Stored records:
────────

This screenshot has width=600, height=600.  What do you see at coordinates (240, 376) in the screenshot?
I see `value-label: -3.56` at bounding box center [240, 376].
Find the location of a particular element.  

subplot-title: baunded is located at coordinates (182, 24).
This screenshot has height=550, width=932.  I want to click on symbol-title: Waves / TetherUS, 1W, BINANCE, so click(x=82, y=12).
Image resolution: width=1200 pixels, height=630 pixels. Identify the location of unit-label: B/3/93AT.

────────

> **Assignment**
Arrange the lines from the one containing "Find the location of a particular element." through the end of the rows as a JSON list of strings, one string per line, with blank lines left out.

> **Output for this exercise**
[
  "Find the location of a particular element.  ",
  "subplot-title: baunded is located at coordinates (182, 24).",
  "This screenshot has height=550, width=932.  I want to click on symbol-title: Waves / TetherUS, 1W, BINANCE, so click(x=82, y=12).",
  "Image resolution: width=1200 pixels, height=630 pixels. Identify the location of unit-label: B/3/93AT."
]